Cargueiro transportava principalmente fardos de borracha bruta. (THYRONE/Getty Images)

Fortaleza – Enquanto tentavam decifrar as causas do derramamento de óleo no Nordeste, pesquisadores da Universidade Federal do Ceará descobriram que centenas de caixas de borracha, que começaram a aparecer misteriosamente nas praias brasileiras há um ano, pertenciam a um navio alemão abatido em 1944.

O navio foi torpedeado por tropas americanas perto do Recife, em janeiro daquele ano, durante a 2.ª Guerra Mundial. Os pesquisadores identificaram inscrições em alemão na placa metálica de uma das caixas. Foi a partir daí que uma pesquisa histórica elucidou o enigma.
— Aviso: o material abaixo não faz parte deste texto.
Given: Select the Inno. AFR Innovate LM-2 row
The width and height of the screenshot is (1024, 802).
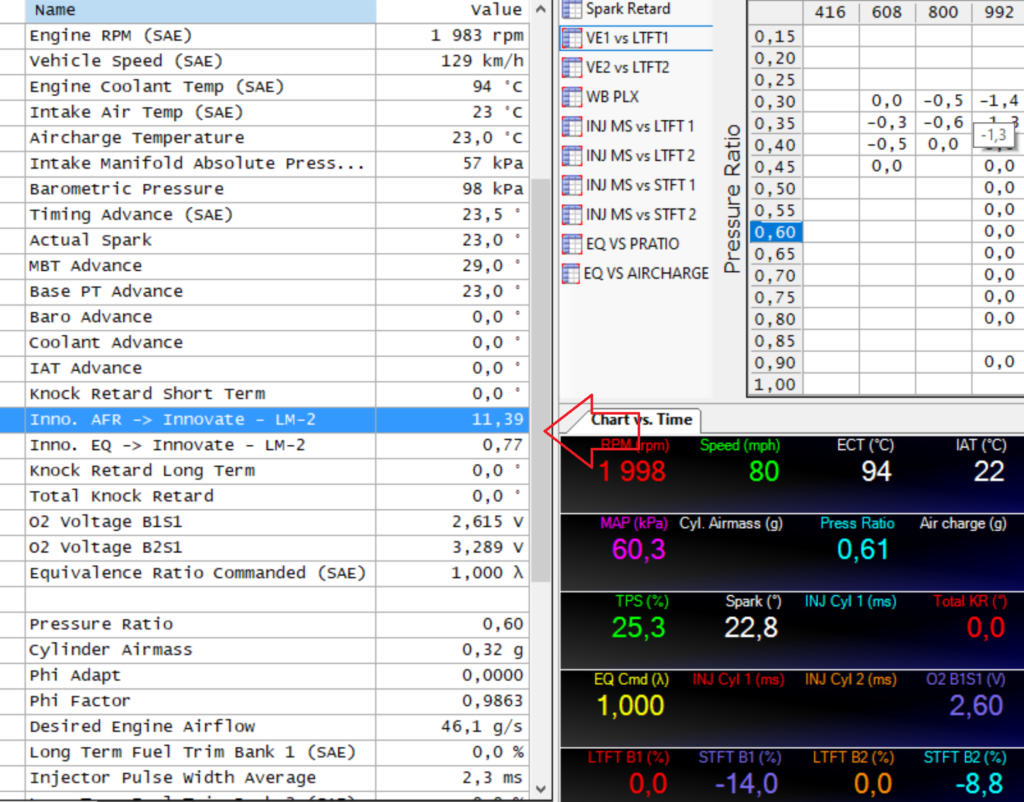Looking at the screenshot, I should tap(200, 420).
“Conseguimos identificar um cargueiro, chamado Rio Grande, em um banco de dados americano sobre naufrágios no Atlântico Sul durante a 2.ª Guerra. Esse cargueiro transportava principalmente fardos de borracha bruta”, disse o oceanógrafo físico Carlos Teixeira.

Para confirmar a hipótese, pesquisadores fizeram uma simulação numérica computadorizada, em que são liberadas partículas no lugar do naufrágio. O resultado mostra que elas chegam exatamente ao litoral nordestino. Qualquer relação dos fardos com as manchas de petróleo está descartada.